(Data excerpts)
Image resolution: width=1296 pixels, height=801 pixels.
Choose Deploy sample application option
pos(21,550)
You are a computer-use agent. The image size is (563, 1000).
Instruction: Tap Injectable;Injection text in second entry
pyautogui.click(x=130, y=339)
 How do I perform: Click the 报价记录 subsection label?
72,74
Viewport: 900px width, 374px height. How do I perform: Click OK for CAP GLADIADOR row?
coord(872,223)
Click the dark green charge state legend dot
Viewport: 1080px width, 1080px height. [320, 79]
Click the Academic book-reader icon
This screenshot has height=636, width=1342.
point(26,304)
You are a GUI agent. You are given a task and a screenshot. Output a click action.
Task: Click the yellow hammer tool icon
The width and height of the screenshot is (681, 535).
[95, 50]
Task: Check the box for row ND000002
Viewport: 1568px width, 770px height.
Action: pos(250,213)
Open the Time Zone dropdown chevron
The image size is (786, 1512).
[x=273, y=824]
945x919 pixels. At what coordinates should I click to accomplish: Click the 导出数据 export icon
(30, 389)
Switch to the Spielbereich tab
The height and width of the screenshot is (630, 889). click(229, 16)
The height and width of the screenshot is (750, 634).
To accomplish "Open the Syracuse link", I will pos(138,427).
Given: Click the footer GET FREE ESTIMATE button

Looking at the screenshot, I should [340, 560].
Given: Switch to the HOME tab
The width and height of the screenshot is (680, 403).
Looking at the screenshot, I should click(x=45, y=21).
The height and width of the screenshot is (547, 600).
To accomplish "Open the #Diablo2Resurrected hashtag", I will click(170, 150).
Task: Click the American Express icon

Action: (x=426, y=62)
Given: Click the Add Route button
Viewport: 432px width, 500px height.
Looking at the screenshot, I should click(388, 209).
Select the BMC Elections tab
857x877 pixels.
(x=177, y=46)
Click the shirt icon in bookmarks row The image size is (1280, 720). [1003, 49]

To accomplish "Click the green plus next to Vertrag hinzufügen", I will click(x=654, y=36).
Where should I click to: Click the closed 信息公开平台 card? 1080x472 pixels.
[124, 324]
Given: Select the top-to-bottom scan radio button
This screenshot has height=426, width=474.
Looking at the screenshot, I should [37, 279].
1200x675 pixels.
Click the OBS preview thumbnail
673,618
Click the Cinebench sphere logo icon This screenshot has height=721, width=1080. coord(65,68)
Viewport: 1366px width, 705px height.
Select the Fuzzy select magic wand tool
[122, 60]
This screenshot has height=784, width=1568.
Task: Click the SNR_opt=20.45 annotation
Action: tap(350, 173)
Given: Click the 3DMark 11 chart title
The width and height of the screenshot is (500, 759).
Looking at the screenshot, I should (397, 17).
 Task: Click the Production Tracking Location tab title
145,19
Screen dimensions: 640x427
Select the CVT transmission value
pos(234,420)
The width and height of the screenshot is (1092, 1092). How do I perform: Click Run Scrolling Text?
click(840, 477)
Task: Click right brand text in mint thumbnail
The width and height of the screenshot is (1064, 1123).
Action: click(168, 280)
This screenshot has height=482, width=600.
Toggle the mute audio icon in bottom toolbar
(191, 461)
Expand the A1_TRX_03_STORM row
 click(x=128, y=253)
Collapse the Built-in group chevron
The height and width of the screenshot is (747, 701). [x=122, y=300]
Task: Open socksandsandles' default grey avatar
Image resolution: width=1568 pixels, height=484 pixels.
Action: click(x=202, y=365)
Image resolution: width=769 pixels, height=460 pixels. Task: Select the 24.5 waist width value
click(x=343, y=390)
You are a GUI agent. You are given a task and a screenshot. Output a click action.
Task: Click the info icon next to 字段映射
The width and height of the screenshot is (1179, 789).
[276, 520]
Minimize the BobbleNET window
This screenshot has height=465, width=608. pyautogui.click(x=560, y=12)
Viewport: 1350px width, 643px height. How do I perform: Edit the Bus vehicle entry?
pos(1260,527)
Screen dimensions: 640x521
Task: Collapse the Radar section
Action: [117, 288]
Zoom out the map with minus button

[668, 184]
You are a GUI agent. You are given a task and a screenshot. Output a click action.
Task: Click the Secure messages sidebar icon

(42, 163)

### WORK INSTRUCTIONS
Set down only the line containing "Minimize the BobbleNET window" and the lines after it through the end, exactly as they appear above.

### COMPLETED EXERCISE
Minimize the BobbleNET window
This screenshot has height=465, width=608. pyautogui.click(x=560, y=12)
Viewport: 1350px width, 643px height. How do I perform: Edit the Bus vehicle entry?
pos(1260,527)
Screen dimensions: 640x521
Task: Collapse the Radar section
Action: [117, 288]
Zoom out the map with minus button

[668, 184]
You are a GUI agent. You are given a task and a screenshot. Output a click action.
Task: Click the Secure messages sidebar icon

(42, 163)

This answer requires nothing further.